When I start training (with train.json) and get a result in the middle process such as:
"epoch": 2304.0,
"eval_exact_match": 0.6460348162475822,
"eval_exec": 0.6460348162475822,
"eval_loss": 0.41825902462005615,
"eval_runtime": 90.718,
"eval_samples_per_second": 11.398,
"step": 2304
It can be seen that eval_exact_match is around 0.64.
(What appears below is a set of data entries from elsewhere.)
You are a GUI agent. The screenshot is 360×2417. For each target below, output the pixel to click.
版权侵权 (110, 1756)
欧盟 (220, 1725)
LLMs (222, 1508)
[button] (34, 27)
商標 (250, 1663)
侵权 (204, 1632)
But if I run evaluation mode (with eval.json), I will get:
"eval_exact_match": 0.6247582205029013,
"eval_exec": 0.6431334622823984,
"eval_loss": 0.41071268916130066,
"eval_runtime": 244.047,
"eval_samples": 1034,
"eval_samples_per_second": 4.237
The eval_exact_match is around 0.62
And the eval.json is
"run_name": "t5+picard-spider-eval",
"model_name_or_path": "train/checkpoint-2304",
"dataset": "spider",
"source_prefix": "",
"schema_serialization_type": "peteshaw",
"schema_serialization_randomized": false,
"schema_serialization_with_db_id": true,
"schema_serialization_with_db_content": true,
"normalize_query": true,
"target_with_db_id": true,
"output_dir": "/eval",
"cache_dir": "/transformers_cache",
"do_train": false,
"do_eval": true,
"fp16": false,
"per_device_eval_batch_size": 5,
"seed": 1,
"report_to": ["tensorboard"],
"predict_with_generate": true,
"num_beams": 4,
"num_beam_groups": 1,
"diversity_penalty": 0.0,
"max_val_samples": 1034,
"use_picard": false,
"launch_picard": false,
"picard_mode": "parse_with_guards",
"picard_schedule": "incremental",
"picard_max_tokens_to_check": 2,
"eval_accumulation_steps": 1,
"metric_config": "both",
"val_max_target_length": 512,
"val_max_time": 1200
It is different about 2%. Have you ever seen its problem?
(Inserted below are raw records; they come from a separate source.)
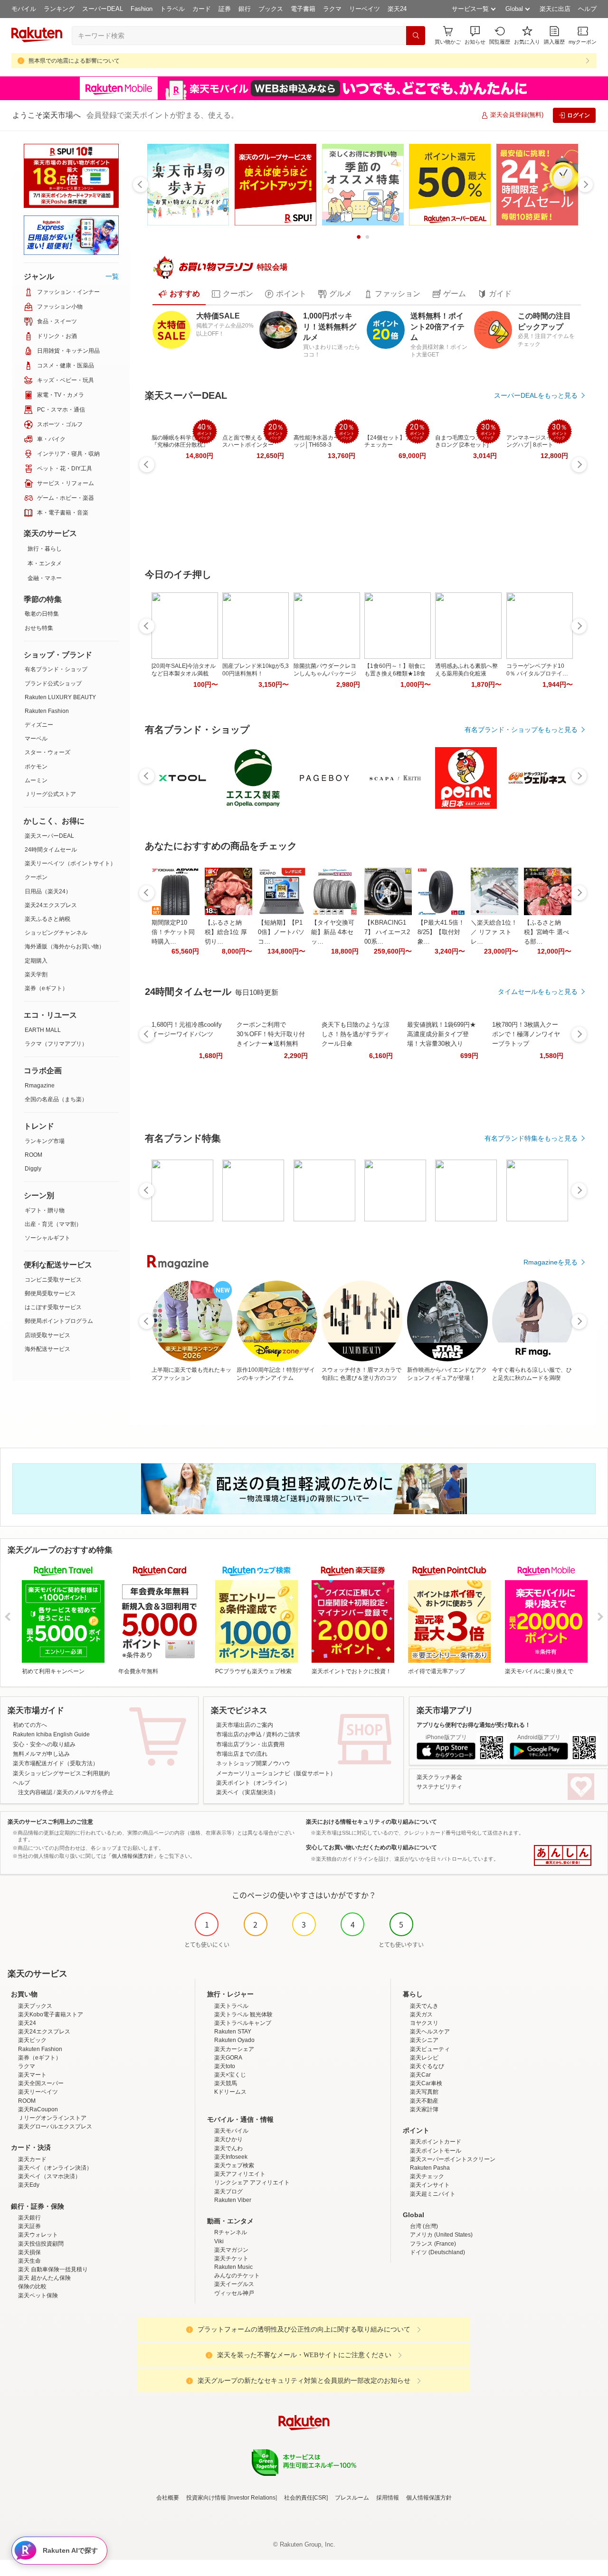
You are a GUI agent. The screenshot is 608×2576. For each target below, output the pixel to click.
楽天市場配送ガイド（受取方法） (55, 1763)
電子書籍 (303, 8)
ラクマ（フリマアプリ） (56, 1043)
Yes, I've encountered this problem. For this reason I always report the numbers that are reproducible based on the saved checkpoints and never those during training.
I have been unable to pinpoint the origin of the issue, I think though it has to do with mixed precision training and lossy conversions between floating point formats when saving the model weights. If I knew how to reproduce this in a minimal example I'd open an issue with hf transformers.
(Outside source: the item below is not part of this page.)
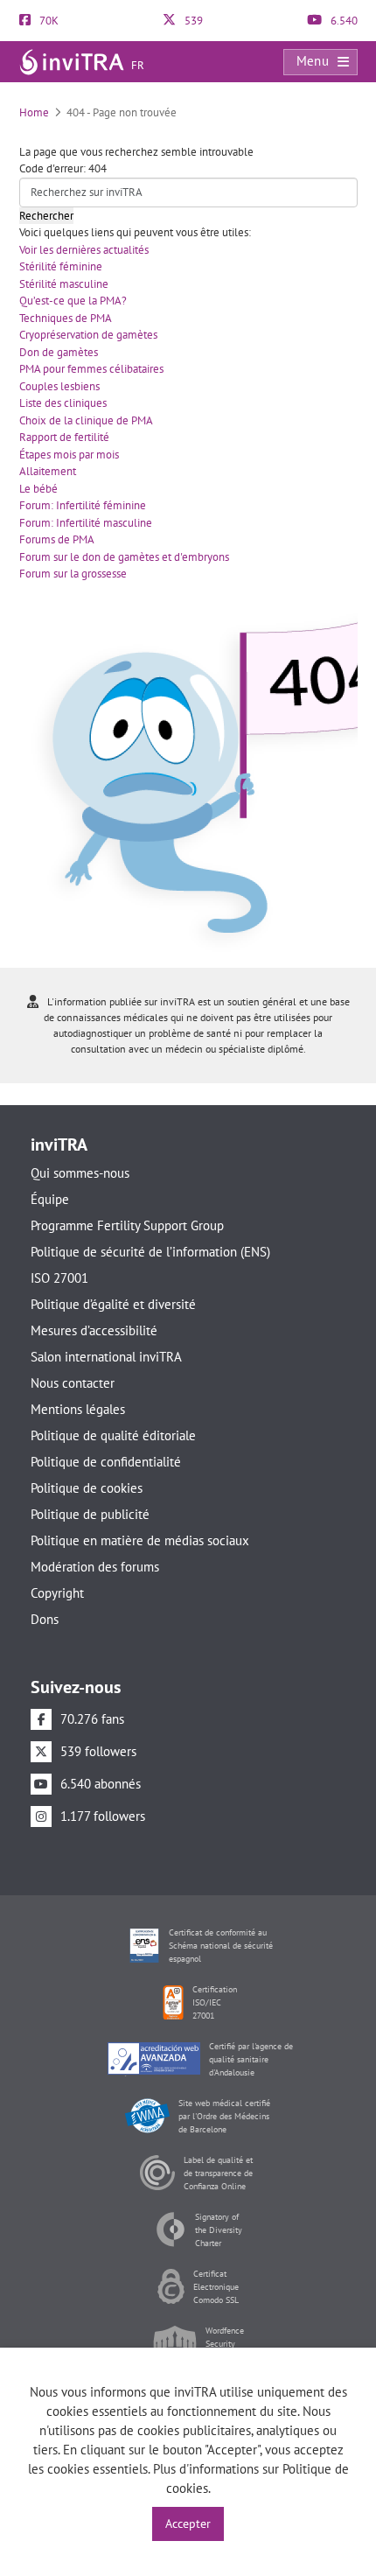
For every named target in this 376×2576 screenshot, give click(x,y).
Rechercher (46, 215)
@eyuansu62 something I noticed: are you aware that your exact match and exec accuracies are identical? That doesn't seem right, have you made modifications to that code?
Another thought: the content matching code I borrowed from Victoria Lin et al's BRIDGE model does not necessarily produce the same column values between runs. This instability can explain the discrepancy partially but not fully. If you like to stare at diffs, try comparing the predictions_[step].json
files between training and evaluation.
something I noticed: are you aware that your exact match and exec accuracies are identical? That doesn't seem right, have you made modifications to that code?
I do not modify the metric code. And the same result seems to be a coincidence in 2304 epoch. Because there is:
"epoch": 3008.0,
"eval_exact_match": 0.6450676982591876,
"eval_exec": 0.6421663442940039,
"eval_loss": 0.45334360003471375,
"eval_runtime": 96.9869,
"eval_samples_per_second": 10.661,
"step": 3008
content matching code
Recently, I carefully compare the difference between training and evaluation. There are many kinds of error, such as key word error: asc, desc, wrong table name, wrong column name, etc.
Because I focus on exact match, the column values seem unimportant to me.